Language Data Collection and Curation
From raw collection to structured delivery, we prepare multilingual data that is clean, consistent, and ready for training, tuning, and evaluation.
Parallel Corpora Creation and Alignment
Our bilingual and multilingual corpora are built for model training and benchmarking, with careful attention to terminology control and cross-language consistency.
Prompt, Instruction, and Dialogue Dataset Development
We develop multilingual prompts, instructions, dialogue datasets, and response pairs for LLM training and fine-tuning.
Linguistic Annotation and Labeling
Language-focused annotation covers intent, named entities, sentiment, taxonomies, error types, and other linguistic categories.
Preference Ranking and RLHF Support
Our linguists conduct preference ranking, response comparison, and structured error analysis to help teams improve model alignment and reduce unwanted behavior.
AI Output Evaluation and Validation
Our reviewers evaluate AI-generated output across a full range of quality dimensions—fluency, faithfulness, terminology accuracy, style compliance, omissions, additions, mixed-language issues, and hallucination risk—so issues are identified before they reach end users.
MT Evaluation and Benchmarking
For machine translation programs, we assess output through acceptability scoring, source-target alignment checks, omission and addition detection, quality tagging, and error analysis.

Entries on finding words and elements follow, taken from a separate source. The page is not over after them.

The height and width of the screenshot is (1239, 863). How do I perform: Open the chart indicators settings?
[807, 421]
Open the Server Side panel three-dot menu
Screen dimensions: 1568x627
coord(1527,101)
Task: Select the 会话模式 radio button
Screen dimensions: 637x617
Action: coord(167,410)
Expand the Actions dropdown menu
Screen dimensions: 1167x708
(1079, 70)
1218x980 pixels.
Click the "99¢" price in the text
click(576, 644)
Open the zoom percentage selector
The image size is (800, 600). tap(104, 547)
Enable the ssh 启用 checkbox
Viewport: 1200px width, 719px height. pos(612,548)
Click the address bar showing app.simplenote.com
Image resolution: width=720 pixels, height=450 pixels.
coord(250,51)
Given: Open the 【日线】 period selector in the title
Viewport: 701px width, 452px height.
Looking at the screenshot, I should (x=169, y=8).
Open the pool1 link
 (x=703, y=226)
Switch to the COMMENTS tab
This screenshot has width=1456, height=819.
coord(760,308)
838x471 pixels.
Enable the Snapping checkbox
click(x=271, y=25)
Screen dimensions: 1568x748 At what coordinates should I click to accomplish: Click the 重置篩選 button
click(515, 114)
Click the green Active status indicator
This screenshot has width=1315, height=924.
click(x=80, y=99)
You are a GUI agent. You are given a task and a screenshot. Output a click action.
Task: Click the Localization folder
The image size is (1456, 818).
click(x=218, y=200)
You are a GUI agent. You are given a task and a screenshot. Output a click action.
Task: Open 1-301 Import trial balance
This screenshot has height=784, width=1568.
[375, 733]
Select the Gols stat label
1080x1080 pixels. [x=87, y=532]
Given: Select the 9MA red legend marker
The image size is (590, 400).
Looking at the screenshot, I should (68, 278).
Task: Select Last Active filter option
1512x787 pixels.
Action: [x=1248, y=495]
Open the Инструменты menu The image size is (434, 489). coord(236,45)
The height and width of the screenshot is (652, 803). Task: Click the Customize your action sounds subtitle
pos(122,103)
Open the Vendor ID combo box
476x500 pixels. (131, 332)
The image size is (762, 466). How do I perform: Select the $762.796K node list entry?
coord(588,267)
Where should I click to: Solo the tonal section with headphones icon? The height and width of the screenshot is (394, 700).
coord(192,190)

MTPE and Human Reference Translation
Post-editing, human reference translation, and comparative linguistic review help strengthen multilingual output quality.
Speech Transcription and Metadata Annotation
For speech and voice AI workflows, we support verbatim transcription, timestamp alignment, speaker labeling, and non-speech event annotation.
Corpus Cleaning and Normalization
Language data is cleaned, normalized, filtered, and standardized to improve training quality and reduce noise across multilingual pipelines.